» **Assigned task**
Beginning with the line that has "The image size is (162, 122).", please write out the remaining lines of the material exactly, the last one included.

==*==

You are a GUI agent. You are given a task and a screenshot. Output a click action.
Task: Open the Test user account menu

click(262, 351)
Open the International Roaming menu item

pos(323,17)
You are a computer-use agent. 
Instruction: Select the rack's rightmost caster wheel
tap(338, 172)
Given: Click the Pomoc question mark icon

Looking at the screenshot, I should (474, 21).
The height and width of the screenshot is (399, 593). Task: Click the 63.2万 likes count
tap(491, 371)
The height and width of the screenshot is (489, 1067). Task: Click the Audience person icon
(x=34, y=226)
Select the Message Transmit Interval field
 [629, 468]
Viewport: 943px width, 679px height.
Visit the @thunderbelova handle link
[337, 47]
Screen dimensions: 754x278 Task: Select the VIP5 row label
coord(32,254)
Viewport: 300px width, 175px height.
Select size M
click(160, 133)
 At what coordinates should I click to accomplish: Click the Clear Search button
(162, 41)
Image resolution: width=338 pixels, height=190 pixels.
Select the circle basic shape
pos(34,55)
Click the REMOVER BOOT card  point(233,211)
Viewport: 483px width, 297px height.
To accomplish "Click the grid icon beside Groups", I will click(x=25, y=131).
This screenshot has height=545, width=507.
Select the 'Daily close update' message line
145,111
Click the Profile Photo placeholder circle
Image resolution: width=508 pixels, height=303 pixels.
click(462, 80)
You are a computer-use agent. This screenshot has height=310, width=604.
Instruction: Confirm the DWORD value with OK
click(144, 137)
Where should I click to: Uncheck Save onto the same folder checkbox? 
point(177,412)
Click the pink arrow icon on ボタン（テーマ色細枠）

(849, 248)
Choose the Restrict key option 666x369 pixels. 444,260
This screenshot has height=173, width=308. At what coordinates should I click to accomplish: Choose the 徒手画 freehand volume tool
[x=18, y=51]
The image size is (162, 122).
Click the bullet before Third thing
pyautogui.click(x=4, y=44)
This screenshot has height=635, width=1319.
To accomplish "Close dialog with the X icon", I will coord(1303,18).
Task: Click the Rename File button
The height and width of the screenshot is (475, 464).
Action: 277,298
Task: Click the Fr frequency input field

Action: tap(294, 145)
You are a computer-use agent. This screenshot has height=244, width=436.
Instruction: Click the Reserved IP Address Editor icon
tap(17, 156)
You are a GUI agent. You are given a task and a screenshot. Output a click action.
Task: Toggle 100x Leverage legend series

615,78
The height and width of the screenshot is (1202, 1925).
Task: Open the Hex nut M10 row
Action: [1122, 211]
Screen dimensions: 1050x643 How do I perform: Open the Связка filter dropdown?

==*==

» **Task result**
The image size is (162, 122).
Click the bullet before Third thing
pyautogui.click(x=4, y=44)
This screenshot has height=635, width=1319.
To accomplish "Close dialog with the X icon", I will coord(1303,18).
Task: Click the Rename File button
The height and width of the screenshot is (475, 464).
Action: 277,298
Task: Click the Fr frequency input field

Action: tap(294, 145)
You are a computer-use agent. This screenshot has height=244, width=436.
Instruction: Click the Reserved IP Address Editor icon
tap(17, 156)
You are a GUI agent. You are given a task and a screenshot. Output a click action.
Task: Toggle 100x Leverage legend series

615,78
The height and width of the screenshot is (1202, 1925).
Task: Open the Hex nut M10 row
Action: [1122, 211]
Screen dimensions: 1050x643 How do I perform: Open the Связка filter dropdown?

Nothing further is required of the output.